[Stored records]
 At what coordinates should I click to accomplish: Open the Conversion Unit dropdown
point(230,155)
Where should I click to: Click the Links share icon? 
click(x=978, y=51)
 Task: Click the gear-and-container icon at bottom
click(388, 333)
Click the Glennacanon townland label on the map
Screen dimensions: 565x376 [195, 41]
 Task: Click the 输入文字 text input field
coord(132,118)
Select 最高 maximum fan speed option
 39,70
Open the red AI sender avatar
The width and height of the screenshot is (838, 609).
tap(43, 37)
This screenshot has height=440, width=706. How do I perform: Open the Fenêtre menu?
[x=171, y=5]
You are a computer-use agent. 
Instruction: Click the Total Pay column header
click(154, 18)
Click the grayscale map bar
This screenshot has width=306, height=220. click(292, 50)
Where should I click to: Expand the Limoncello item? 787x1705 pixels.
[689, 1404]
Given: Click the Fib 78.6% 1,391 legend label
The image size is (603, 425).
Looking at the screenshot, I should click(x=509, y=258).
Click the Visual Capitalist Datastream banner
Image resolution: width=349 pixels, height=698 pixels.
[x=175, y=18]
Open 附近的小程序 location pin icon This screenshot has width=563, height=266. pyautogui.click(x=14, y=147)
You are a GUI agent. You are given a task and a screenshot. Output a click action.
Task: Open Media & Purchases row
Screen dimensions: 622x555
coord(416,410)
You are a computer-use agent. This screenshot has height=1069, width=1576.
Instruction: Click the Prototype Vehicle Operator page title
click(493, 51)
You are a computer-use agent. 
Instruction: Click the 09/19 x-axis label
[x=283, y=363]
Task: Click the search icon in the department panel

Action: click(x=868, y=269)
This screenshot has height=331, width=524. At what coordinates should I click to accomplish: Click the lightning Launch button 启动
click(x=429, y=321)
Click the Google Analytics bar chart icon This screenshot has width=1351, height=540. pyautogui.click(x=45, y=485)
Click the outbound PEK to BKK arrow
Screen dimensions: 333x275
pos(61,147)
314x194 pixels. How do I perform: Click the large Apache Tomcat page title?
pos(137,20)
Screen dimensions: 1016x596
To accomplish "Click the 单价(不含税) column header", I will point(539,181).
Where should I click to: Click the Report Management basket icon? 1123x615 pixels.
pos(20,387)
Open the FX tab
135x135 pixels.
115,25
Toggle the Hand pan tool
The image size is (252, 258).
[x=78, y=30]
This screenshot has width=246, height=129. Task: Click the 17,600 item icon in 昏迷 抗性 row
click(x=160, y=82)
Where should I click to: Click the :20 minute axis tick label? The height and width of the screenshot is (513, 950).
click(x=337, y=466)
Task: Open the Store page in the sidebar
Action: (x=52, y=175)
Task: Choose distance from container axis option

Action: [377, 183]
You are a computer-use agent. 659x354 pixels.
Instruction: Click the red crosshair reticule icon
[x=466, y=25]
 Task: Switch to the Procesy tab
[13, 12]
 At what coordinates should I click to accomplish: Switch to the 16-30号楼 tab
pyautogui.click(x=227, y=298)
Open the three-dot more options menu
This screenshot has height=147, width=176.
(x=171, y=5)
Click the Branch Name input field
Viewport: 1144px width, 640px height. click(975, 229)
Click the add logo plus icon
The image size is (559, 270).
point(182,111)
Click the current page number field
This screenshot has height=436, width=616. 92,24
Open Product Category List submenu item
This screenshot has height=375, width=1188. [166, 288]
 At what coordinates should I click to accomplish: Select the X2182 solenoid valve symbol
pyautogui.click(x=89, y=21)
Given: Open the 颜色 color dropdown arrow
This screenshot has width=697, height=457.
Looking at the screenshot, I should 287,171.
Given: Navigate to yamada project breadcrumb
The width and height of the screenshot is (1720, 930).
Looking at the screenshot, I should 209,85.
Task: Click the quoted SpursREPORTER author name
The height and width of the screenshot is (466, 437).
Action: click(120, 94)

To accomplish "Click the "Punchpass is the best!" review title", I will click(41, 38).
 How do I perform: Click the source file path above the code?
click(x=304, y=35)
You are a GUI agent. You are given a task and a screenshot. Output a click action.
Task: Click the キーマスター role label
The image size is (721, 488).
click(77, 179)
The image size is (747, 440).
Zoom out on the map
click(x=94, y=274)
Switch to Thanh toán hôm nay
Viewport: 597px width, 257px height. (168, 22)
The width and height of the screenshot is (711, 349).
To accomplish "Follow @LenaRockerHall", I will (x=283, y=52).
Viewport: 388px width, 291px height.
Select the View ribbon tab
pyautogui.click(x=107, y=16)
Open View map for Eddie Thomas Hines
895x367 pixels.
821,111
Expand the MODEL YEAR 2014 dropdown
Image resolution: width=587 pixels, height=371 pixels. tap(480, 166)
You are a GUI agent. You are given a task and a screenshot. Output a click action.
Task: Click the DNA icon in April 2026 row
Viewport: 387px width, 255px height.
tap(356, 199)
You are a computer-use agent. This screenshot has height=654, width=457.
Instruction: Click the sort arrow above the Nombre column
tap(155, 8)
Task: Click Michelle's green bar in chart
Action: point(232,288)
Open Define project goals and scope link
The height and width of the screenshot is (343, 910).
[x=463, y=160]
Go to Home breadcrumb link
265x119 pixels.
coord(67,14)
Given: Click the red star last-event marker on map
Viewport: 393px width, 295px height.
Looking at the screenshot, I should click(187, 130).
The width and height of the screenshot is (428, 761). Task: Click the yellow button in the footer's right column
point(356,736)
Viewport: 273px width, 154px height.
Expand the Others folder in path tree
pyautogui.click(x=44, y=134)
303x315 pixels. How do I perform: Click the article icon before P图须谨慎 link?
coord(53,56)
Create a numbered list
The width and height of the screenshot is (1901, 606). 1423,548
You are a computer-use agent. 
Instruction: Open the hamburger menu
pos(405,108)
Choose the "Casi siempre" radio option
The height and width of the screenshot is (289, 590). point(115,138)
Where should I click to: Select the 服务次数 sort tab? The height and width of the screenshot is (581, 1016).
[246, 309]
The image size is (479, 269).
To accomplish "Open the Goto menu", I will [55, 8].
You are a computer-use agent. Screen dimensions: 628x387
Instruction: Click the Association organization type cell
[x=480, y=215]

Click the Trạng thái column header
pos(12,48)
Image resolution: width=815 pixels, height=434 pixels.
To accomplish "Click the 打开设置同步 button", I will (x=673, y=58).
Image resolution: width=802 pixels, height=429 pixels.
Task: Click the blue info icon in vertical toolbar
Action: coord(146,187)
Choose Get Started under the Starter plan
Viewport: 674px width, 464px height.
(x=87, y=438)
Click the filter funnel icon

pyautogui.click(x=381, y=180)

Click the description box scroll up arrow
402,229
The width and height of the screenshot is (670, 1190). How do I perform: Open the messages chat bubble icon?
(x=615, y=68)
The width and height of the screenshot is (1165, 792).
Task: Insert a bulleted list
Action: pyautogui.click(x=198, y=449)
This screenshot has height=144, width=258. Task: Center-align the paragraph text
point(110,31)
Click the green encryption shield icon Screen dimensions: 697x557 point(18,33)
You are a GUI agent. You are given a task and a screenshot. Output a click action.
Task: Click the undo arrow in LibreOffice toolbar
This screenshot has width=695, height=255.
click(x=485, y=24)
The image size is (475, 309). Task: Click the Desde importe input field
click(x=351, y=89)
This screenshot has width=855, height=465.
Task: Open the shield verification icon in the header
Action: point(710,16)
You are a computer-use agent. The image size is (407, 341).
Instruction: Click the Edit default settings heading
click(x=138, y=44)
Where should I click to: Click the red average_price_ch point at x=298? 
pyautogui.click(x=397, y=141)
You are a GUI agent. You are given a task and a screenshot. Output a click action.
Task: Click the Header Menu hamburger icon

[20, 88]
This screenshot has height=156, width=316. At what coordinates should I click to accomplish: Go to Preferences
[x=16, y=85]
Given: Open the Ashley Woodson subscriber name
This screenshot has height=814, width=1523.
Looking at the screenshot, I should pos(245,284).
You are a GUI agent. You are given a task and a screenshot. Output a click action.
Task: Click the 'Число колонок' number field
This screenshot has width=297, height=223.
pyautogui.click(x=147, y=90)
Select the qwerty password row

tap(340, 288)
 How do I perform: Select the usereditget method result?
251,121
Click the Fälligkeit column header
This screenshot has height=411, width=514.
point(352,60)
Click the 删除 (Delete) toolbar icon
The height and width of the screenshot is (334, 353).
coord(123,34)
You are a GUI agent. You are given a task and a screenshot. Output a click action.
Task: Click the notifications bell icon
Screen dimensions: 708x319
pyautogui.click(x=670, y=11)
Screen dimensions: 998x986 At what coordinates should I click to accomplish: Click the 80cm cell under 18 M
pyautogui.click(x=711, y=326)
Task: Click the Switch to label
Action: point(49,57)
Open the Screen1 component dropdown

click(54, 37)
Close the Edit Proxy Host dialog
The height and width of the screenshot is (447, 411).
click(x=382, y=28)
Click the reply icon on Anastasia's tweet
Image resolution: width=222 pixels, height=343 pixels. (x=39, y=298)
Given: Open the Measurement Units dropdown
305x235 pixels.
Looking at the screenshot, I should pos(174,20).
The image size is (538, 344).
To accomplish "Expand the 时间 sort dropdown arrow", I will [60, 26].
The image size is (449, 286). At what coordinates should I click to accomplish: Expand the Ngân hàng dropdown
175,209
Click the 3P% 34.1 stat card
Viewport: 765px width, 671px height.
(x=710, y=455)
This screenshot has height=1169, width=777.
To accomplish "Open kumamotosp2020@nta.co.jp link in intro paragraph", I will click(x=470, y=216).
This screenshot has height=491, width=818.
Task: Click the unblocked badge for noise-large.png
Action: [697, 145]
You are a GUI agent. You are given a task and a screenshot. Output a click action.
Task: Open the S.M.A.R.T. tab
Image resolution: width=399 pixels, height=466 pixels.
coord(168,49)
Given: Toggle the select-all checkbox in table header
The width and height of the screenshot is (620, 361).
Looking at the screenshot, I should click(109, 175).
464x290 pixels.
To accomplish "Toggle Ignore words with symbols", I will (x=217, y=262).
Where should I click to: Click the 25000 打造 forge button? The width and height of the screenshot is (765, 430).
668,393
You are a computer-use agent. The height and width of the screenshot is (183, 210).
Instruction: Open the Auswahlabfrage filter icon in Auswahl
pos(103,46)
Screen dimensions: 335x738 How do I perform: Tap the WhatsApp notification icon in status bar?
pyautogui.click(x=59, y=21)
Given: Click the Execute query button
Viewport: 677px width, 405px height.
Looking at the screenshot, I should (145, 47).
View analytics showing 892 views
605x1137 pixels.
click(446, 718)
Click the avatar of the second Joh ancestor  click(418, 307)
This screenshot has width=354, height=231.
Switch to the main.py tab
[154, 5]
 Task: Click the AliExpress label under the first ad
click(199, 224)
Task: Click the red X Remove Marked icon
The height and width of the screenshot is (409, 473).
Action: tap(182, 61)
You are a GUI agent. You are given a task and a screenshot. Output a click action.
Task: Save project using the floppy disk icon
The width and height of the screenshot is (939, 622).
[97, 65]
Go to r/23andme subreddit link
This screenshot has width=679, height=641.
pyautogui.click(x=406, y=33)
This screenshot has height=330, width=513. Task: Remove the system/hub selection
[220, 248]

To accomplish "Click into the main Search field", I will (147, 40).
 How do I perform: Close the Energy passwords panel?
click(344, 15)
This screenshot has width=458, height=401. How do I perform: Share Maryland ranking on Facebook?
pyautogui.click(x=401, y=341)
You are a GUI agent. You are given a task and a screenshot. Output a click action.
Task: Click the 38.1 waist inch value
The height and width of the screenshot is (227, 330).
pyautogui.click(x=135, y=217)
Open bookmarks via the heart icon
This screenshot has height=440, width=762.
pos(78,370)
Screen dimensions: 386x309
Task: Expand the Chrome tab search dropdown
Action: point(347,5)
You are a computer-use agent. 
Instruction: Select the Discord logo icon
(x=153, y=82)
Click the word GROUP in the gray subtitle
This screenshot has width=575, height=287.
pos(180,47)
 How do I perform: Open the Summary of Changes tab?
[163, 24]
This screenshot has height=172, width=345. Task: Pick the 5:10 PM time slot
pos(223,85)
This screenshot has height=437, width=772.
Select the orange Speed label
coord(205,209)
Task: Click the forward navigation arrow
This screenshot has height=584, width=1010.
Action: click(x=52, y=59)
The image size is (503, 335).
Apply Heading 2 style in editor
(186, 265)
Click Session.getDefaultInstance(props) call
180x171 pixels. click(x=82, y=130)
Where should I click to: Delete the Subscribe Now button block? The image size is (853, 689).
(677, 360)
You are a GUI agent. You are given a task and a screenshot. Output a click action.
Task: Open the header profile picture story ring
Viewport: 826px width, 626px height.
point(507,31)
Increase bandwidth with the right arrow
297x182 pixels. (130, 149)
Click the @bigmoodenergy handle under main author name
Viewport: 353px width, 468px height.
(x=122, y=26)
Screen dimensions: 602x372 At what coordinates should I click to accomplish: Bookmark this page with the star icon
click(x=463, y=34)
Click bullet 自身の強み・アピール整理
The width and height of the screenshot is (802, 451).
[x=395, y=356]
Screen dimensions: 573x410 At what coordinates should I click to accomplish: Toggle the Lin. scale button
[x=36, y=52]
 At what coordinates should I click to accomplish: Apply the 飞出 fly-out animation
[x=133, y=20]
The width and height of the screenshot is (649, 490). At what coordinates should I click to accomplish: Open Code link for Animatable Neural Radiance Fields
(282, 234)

* _BRIEF_
Using the records above, list each line that includes "avatar".

* _SOLUTION TO THE EXERCISE_
Open the red AI sender avatar
Click the avatar of the second Joh ancestor  click(418, 307)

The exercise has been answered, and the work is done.